● Short problem:
Express the data as a JSON list of strings, one string per line, from the line containing "The width and" through the end of the data, skipping blank lines. Leave the pictures out of the list.
━━ Given entries ━━
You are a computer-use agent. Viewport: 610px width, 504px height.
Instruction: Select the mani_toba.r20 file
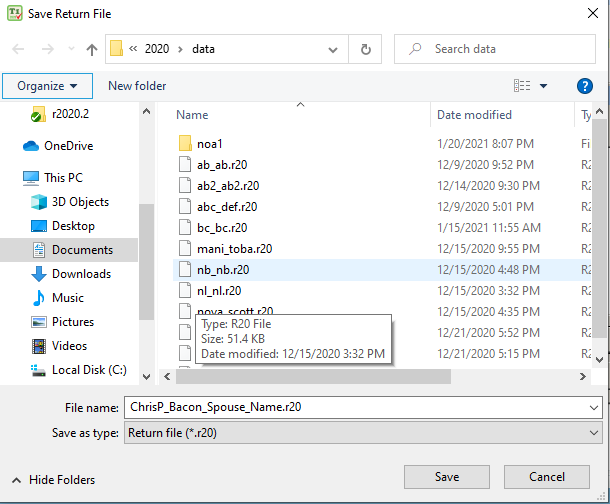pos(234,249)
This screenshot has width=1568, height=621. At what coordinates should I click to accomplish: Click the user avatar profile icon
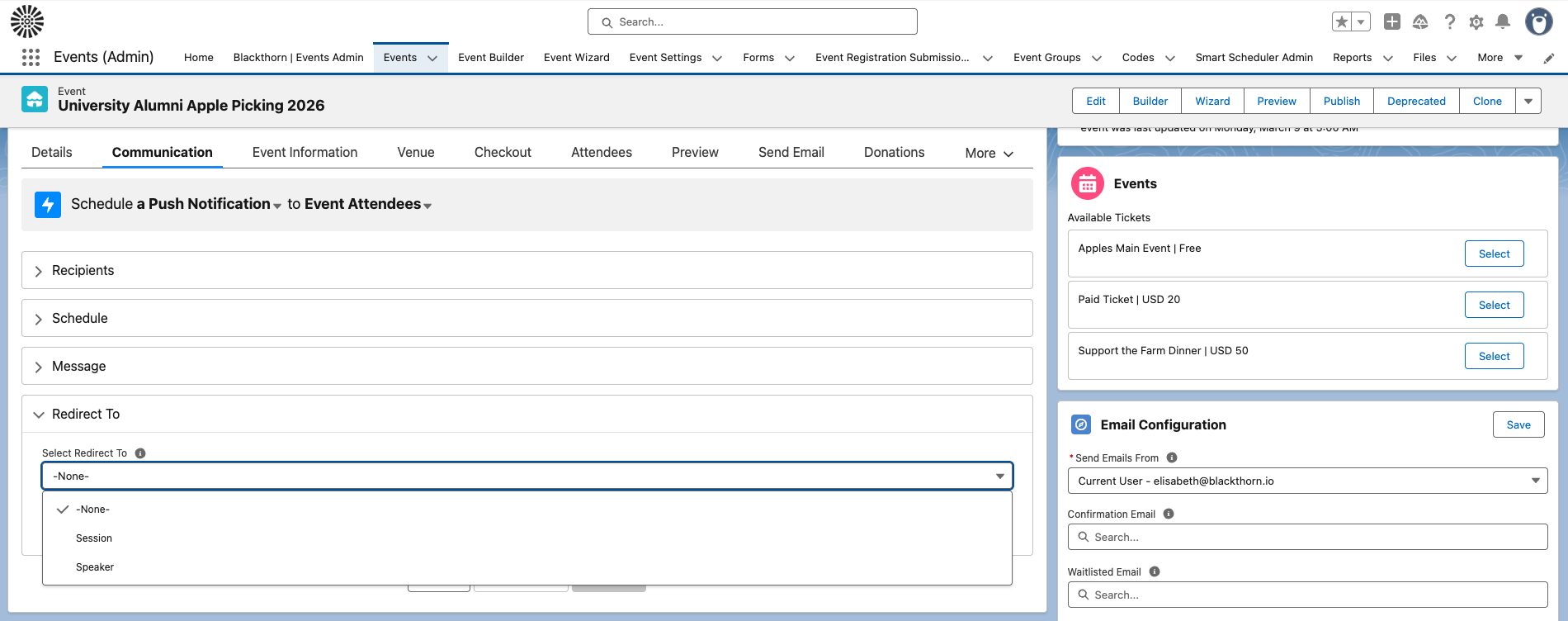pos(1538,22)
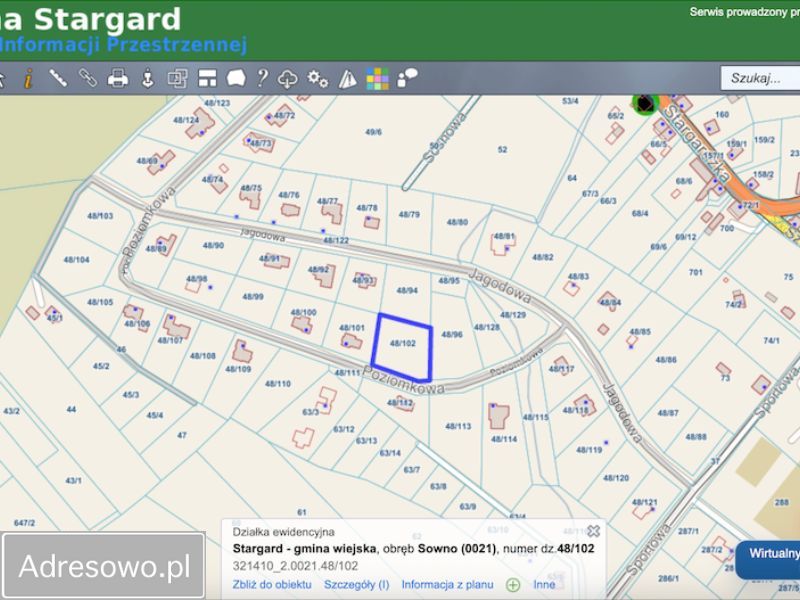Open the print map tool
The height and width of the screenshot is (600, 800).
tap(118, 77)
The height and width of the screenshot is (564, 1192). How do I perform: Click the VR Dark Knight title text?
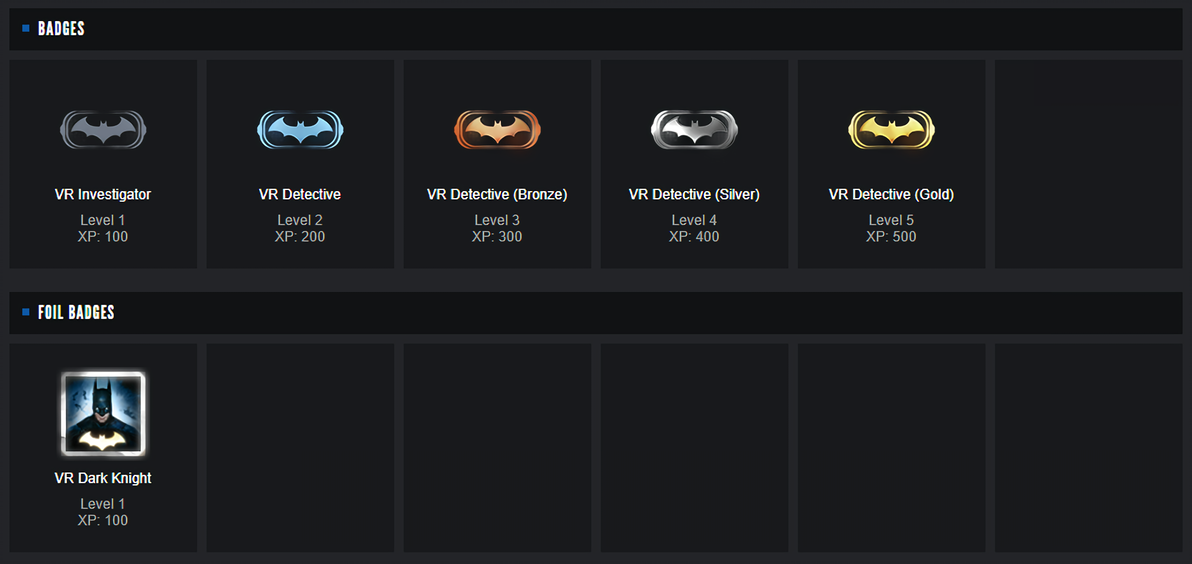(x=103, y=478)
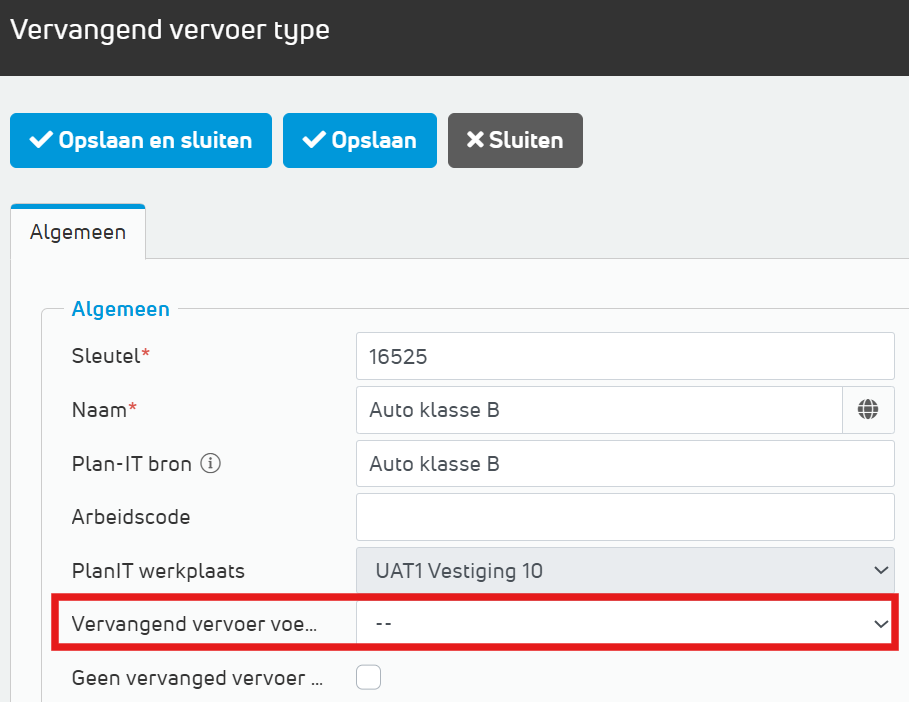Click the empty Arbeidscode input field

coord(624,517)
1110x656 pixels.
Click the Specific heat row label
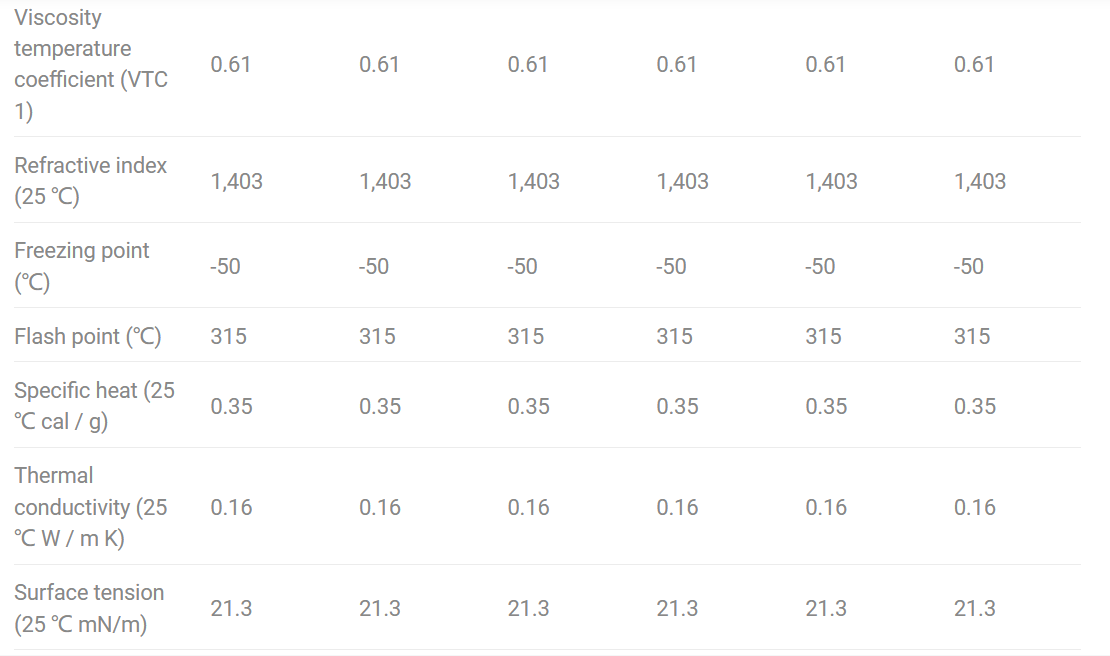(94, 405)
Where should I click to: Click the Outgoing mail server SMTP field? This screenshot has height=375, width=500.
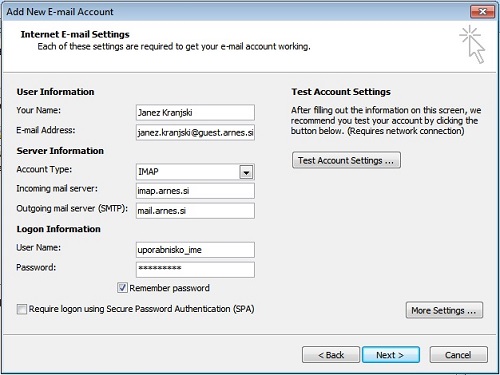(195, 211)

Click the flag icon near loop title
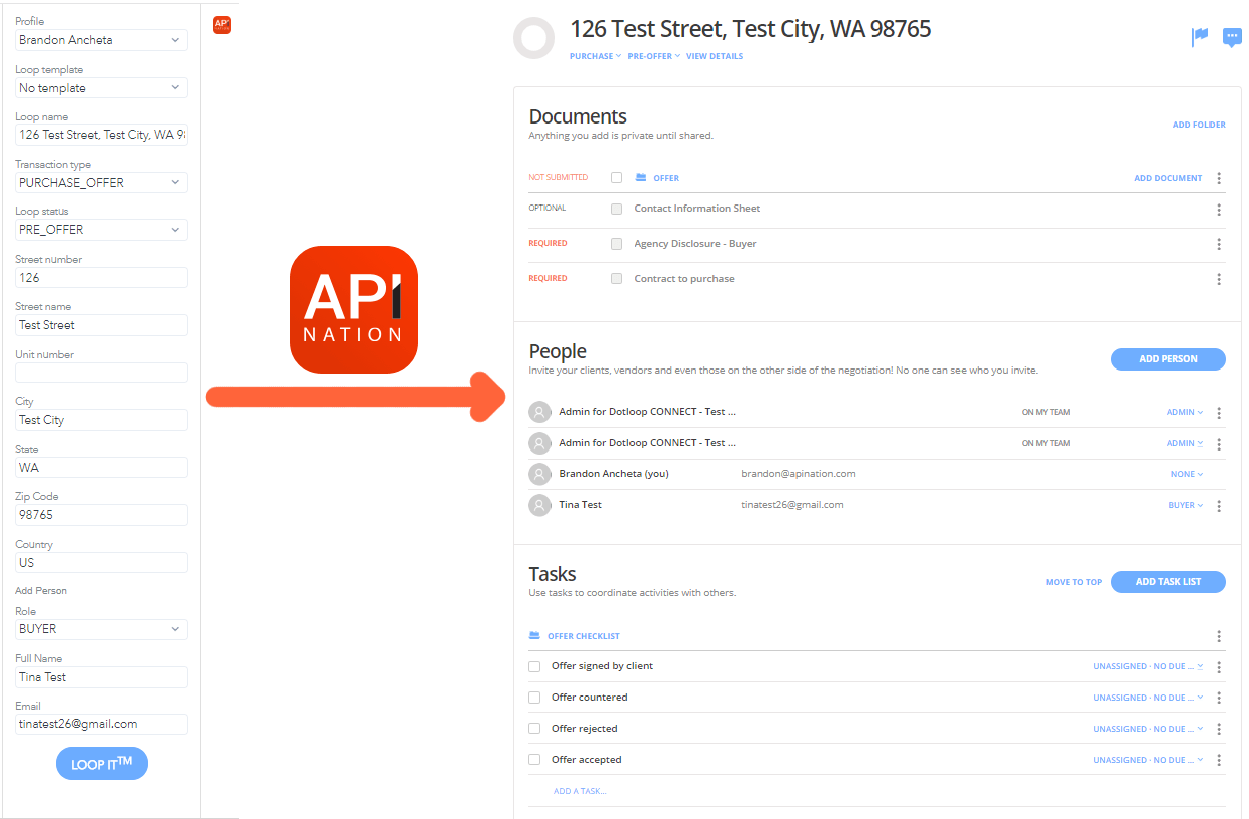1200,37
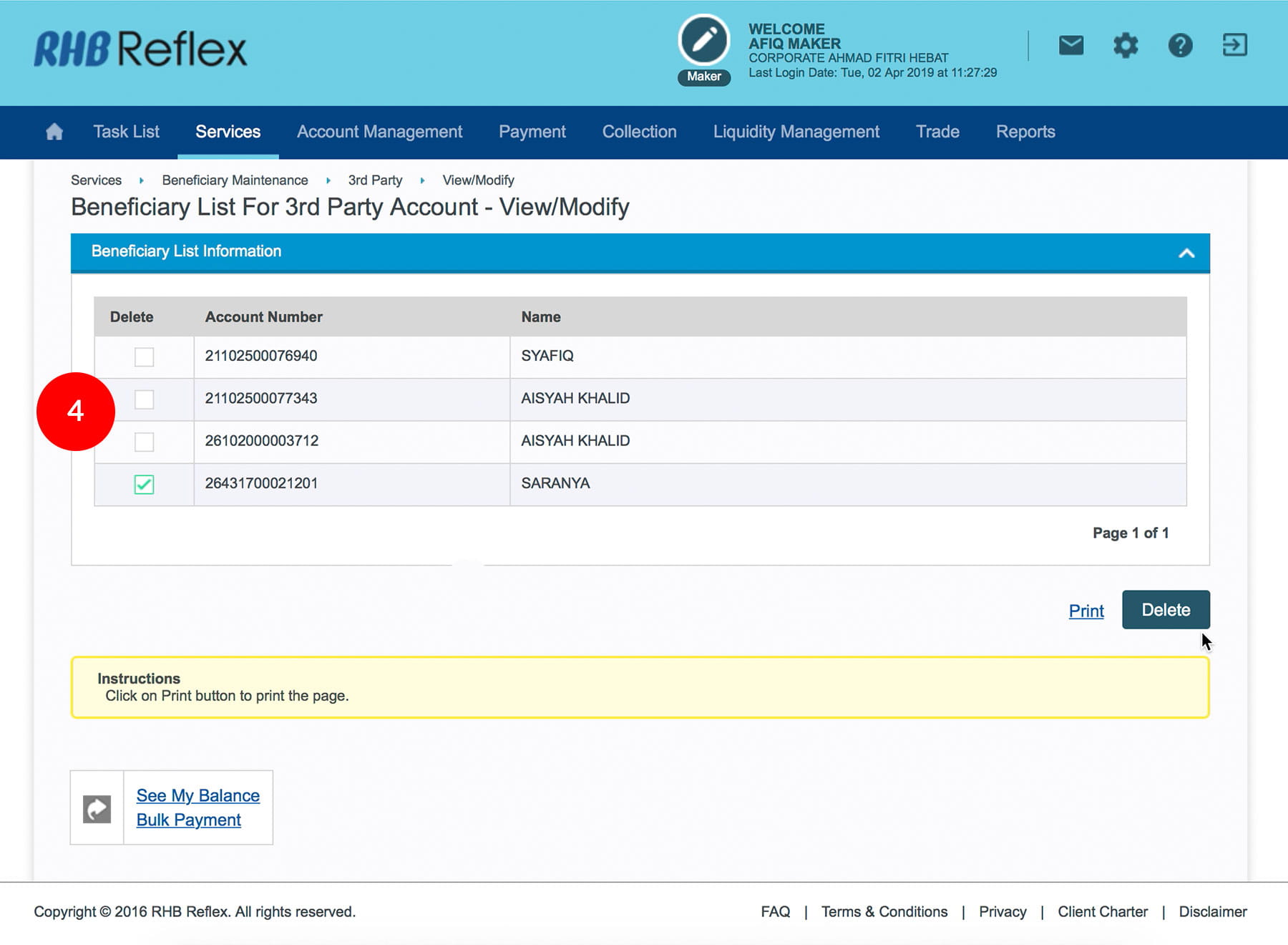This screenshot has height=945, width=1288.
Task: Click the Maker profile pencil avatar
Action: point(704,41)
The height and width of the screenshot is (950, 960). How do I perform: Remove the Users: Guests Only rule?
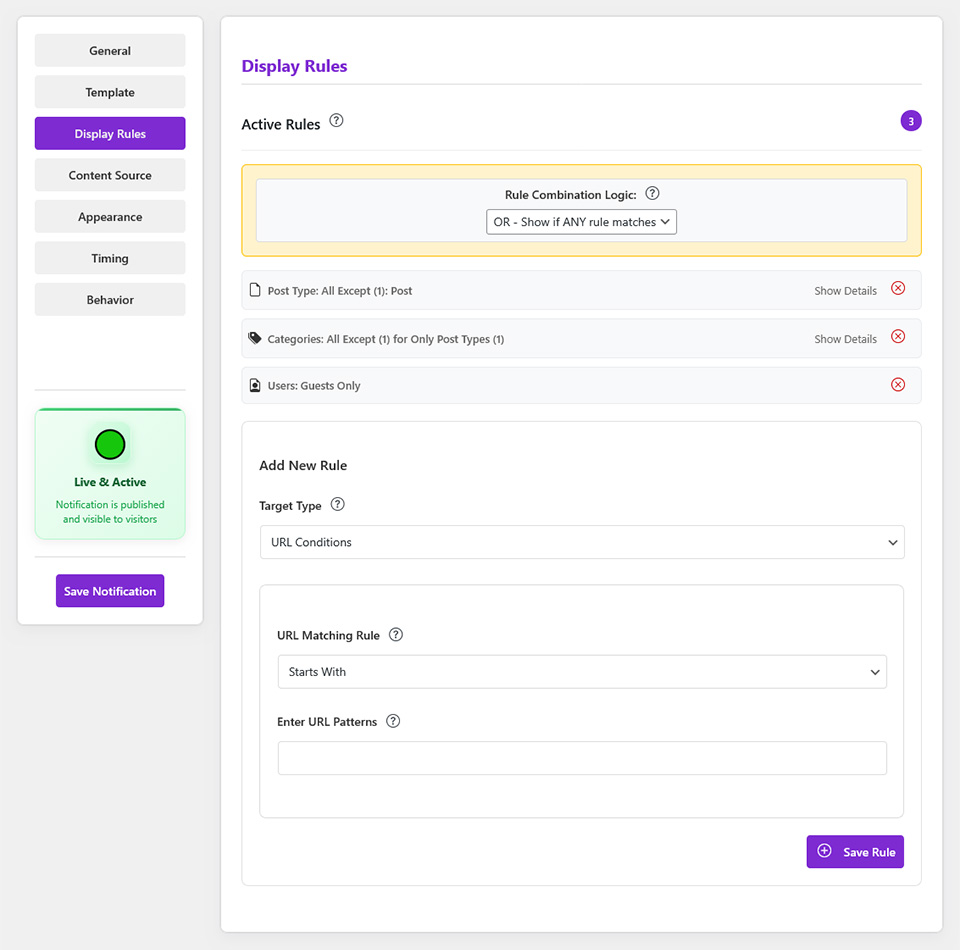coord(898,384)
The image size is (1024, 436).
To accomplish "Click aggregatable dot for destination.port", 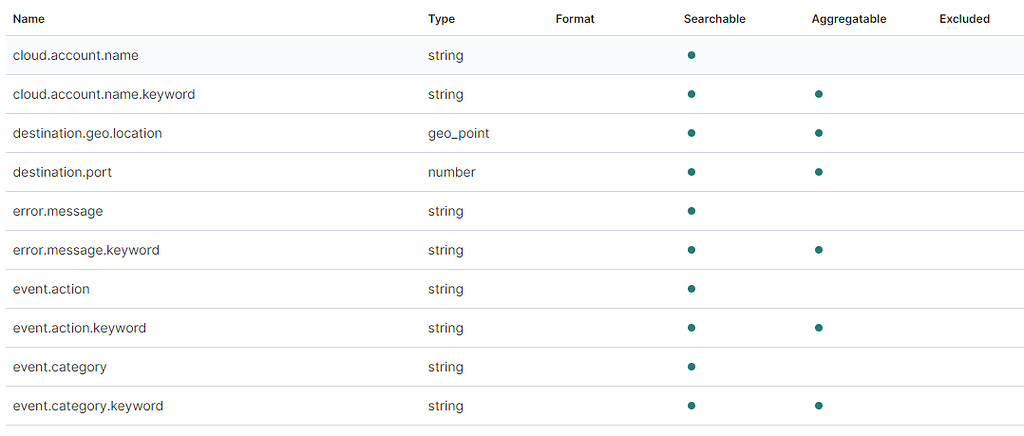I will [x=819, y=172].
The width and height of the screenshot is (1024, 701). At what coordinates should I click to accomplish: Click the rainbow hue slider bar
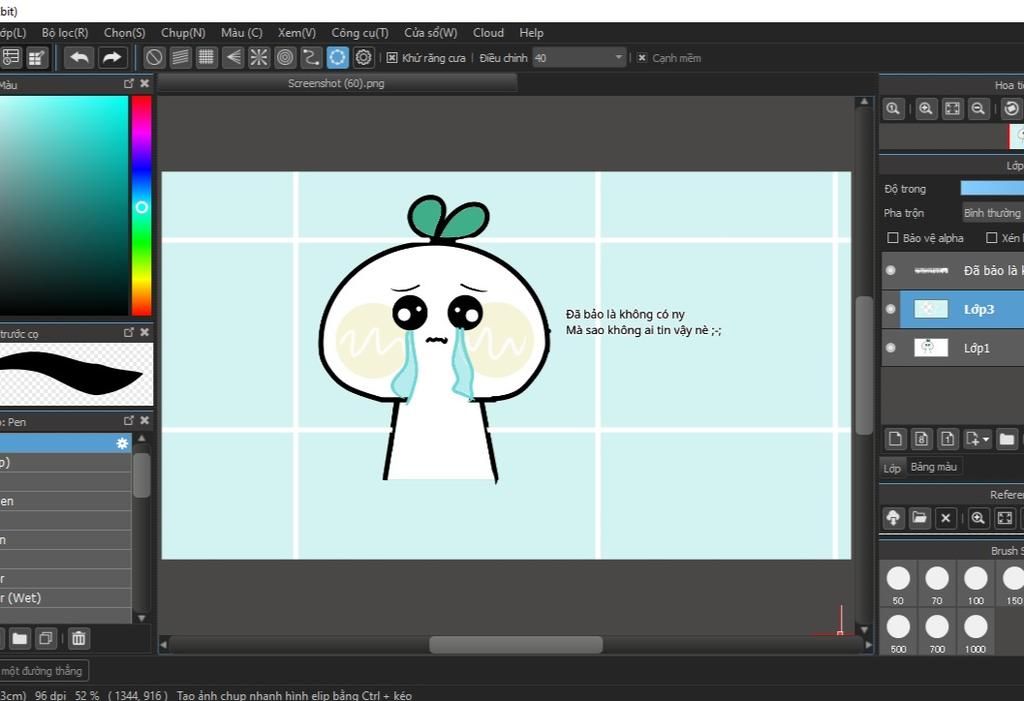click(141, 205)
━━━
● Response to the task:
[
  "The width and height of the screenshot is (1024, 701). At what coordinates should I click to accomplish: Click the rainbow hue slider bar",
  "click(141, 205)"
]